**BRIEF 1**
In the profile of Roger Ryberg below, explain in one to three sentences why he is listed as his own predecessor as county mayor of Viken.
**BRIEF 2**
Continue the profile of Roger Ryberg below from its last line.

==== PASSAGE FOR REVIEW

County Mayor of Viken
- In office 1 January 2020 – 11 December 2023
- Deputy: Kathy Lie Camilla Sørensen Eidsvold
- Cabinet chair: Tonje Brenna Siv Henriette Jacobsen
- Preceded by: Himself, as county mayor of Buskerud
- Succeeded by: Thomas Sjøvold (Akershus) Tore Opdal Hansen (Buskerud) Sindre Martinsen-Evje (Østfold)

County Mayor of Buskerud
- In office 20 October 2015 – 31 December 2019
- Preceded by: Morten Eriksrød
- Succeeded by: Himself, as county mayor of Viken
- In office 9 October 2007 – October 2011
- Deputy: Runolv Stegane
- Preceded by: Tor Ottar Karlsen
- Succeeded by: Morten Eriksrød

Deputy Member of the Storting
- In office 1 October 1989 – 30 September 1993
- Constituency: Buskerud

Personal details
- Born: 16 April 1952 (age 72) Kirkenes, Finnmark, Norway
- Political party: Labour
- Children: 2

= Roger Ryberg =

Norwegian politician (born 1952)

========
==== THE DATA

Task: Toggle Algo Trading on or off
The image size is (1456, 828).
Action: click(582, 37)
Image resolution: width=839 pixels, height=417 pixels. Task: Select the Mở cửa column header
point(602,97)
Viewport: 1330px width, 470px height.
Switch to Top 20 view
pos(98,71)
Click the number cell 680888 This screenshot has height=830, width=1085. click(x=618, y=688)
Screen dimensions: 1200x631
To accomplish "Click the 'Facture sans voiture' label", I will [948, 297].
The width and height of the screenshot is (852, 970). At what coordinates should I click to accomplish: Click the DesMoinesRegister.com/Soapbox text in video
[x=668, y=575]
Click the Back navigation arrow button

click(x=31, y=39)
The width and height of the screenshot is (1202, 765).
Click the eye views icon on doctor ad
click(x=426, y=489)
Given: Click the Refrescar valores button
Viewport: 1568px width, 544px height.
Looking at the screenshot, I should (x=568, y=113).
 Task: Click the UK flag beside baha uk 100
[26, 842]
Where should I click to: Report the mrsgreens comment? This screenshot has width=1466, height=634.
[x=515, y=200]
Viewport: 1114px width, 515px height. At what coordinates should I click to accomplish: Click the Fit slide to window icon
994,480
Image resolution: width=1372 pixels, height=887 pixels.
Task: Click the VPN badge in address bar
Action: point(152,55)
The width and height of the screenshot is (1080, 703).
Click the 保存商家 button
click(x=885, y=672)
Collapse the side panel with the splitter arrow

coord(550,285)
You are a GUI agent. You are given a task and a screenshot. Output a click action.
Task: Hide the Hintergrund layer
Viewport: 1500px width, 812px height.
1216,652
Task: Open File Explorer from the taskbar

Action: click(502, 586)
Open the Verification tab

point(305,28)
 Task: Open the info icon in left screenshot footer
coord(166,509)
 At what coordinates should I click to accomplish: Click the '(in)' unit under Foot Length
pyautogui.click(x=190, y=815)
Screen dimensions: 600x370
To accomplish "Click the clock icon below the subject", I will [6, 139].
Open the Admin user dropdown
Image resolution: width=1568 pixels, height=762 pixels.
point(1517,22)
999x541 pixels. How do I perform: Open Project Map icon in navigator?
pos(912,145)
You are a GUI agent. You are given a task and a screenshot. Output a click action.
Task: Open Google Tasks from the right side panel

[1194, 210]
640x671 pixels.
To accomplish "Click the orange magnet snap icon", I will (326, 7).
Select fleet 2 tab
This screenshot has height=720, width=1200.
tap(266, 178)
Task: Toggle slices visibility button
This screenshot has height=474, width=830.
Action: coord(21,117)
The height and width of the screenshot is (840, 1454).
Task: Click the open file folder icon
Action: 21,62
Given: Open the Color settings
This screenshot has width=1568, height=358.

========

**EXPECTED OUTPUT 1**
He held the post of county mayor of Buskerud until 31 December 2019 and became county mayor of Viken on 1 January 2020. The Viken listing therefore names him as preceded by himself "as county mayor of Buskerud," and the Buskerud listing names him as succeeded by himself "as county mayor of Viken."

**EXPECTED OUTPUT 2**
Roger Ryberg (born 16 April 1952 in Kirkenes) is a Norwegian politician for the Labour Party. He served as county mayor of Viken from 2020 to 2023. He previously served as county mayor of Buskerud from 2007 to 2011 and again from 2015 to 2019.

Following the 2007 election, Ryberg became the new county mayor (fylkesordfører) of Buskerud. Behind him was a coalition of the Labour Party, the Socialist Left Party, the Centre Party and the Liberal Party, who kept the right-wing candidate Mette Lund Stake at bay with 22 versus 21 votes in the county council. Before being elected county mayor, Ryberg had been mayor of Hurum municipality. He also served as a deputy representative to the Parliament of Norway from Buskerud during the term 1989-1993.

Following the 2019 Norwegian local election, he was elected as the county mayor of the newly established Viken county.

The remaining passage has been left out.